Utah, Uinta Mountains
Author: Nikki Smith. Climb Year: 2017. Publication Year: 2018.

The sound echoed off the cliffs, intermittent yet consistent. I kept hearing it over and over but could not place it. Something natural yet foreign, like whales talking. Matt finally reached me, and I asked if he heard the sound as well.

“I don’t hear it…wait, I do now. What is that?”

Finally it dawned on me.

“It’s the lake.”

Amethyst Lake, more than 1,000’ below, was just coming into the sun. Partially frozen over, the ice was reacting to the heat and started to sing. The lake kept up its symphony for over an hour while we climbed.

A few days earlier, in October 2017, I had hiked 13 miles round-trip into Amethyst Basin to scout for ice. I’d long thought there might be something to climb on the northeast face of Ostler Peak (12,718’), but the aspect visible from the road kept the gully systems from view. At first, it looked like another long hike for nothing, but as I traversed the base, I could start to see into the corners. Ice flowed down narrow crevices only to end a third of the way up the mountain. Traversing some more, I spotted another gully with ice starting a little above where the first ice ended and continuing all the way to the ridge. A small ledge would allow a traverse between the two gully systems, linking them into what looked like a fun, moderate line.
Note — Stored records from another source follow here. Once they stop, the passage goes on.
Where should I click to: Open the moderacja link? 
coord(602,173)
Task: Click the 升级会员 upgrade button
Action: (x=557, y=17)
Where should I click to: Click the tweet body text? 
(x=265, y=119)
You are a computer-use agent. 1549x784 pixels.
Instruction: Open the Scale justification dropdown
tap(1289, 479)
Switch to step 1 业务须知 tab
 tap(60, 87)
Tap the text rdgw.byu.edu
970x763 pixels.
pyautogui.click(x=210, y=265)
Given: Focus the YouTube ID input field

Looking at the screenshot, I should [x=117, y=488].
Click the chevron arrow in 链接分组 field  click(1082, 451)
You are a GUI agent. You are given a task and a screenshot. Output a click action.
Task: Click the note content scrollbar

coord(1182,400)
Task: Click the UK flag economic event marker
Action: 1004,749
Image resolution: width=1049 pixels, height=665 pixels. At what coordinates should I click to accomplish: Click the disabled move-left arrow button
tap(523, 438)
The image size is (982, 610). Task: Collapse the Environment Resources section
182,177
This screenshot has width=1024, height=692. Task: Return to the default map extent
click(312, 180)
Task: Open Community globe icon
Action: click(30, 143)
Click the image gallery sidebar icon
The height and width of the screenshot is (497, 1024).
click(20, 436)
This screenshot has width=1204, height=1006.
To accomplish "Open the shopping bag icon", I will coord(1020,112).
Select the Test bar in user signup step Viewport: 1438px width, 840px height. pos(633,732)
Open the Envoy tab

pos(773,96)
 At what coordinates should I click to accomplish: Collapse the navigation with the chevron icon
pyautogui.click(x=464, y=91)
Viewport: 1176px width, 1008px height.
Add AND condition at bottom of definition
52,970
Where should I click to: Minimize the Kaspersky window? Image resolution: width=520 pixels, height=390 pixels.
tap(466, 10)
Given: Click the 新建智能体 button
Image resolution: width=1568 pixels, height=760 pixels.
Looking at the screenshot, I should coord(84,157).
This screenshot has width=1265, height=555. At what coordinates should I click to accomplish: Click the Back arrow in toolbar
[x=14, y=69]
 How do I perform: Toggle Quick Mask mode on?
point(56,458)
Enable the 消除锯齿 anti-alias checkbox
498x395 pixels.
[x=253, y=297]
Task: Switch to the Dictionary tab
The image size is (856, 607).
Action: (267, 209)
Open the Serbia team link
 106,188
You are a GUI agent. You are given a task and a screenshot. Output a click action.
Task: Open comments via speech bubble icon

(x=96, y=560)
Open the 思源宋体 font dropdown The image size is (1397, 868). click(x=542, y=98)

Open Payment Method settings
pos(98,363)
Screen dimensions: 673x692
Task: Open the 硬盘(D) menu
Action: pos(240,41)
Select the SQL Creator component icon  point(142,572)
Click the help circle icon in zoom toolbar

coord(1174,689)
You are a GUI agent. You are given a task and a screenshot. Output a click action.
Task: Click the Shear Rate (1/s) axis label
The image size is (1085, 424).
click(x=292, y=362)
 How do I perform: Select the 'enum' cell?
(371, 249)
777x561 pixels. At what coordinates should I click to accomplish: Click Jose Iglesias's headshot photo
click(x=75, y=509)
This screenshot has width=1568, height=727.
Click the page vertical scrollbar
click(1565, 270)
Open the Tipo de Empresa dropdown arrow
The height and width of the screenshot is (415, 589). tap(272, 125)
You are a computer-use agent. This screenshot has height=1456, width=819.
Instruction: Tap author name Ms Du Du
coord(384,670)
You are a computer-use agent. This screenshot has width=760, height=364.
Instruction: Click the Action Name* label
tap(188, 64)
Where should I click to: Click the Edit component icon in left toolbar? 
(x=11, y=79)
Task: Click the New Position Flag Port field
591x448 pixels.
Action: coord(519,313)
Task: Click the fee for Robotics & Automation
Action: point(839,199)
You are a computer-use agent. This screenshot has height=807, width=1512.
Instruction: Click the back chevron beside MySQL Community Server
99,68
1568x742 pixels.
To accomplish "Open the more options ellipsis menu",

Once I got home, I got ahold of my friend Matt Tuttle, one of the few partners willing to go out for a long-distance first ascent in the Uintas with me. We made plans to climb two days later.

We met at 4:30 a.m. and started the six-mile approach, reaching the base of the wall much earlier than expected. We built a campfire to stay warm while we waited for the sun to reveal our route.

Low snow coverage made navigating the talus below the face slow and tedious, but we still arrived at the route in decent time. We decided to simul-solo as much of it as we could and set off swinging. The first 400’ went quickly—fun alpine ice in gullies and corner systems. I started up the next section, intending to solo, but brittle, dinner-plating ice caused me to back off and pull out a rope. A steeper pillar on the left of the gully had blue plastic ice, so I switched over and brought Matt up. The route could have continued up the same gully, but there would only be 100’ more technical climbing before it was all hiking to the ridge.

We unroped and traversed left along a ledge to reach the other gully. Unfortunately, the first pitch wasn’t quite in, so we decided to try a mixed variation to the right that I had spotted on the way up. It looked like 5.2 or 5.3 on rotten rock but ended up more like 5.6/5.7 on horrible rock. Matt did a great job weaving in and out of precarious stacked blocks. Once I followed, I realized just how bad this section was—there was almost no pro, and a fall by either of us would have been catastrophic. Luckily, neither of us fell.

After 100’ back in the gully, a fun vertical pillar led to lower-angle ice and snow before a final ice step. We unroped for a final scramble to the summit ridge at almost exactly 12,000’. As neither of us had summited Ostler—and any good new route should go to the summit—we left the packs in the talus and continued to the top.

The descent was agonizing over snow-covered talus, one slow and careful step after another, but we were thankful to still be in the last of the day’s sun. We reached the trail just before complete darkness, happy to switch back into trail runners for the marshy slog out. Two hours later, we were back at the cars, tired but psyched to have completed one of the longest alpine routes in Utah: Siren Song (1,600’ climbing distance, WI4- M4 R/X).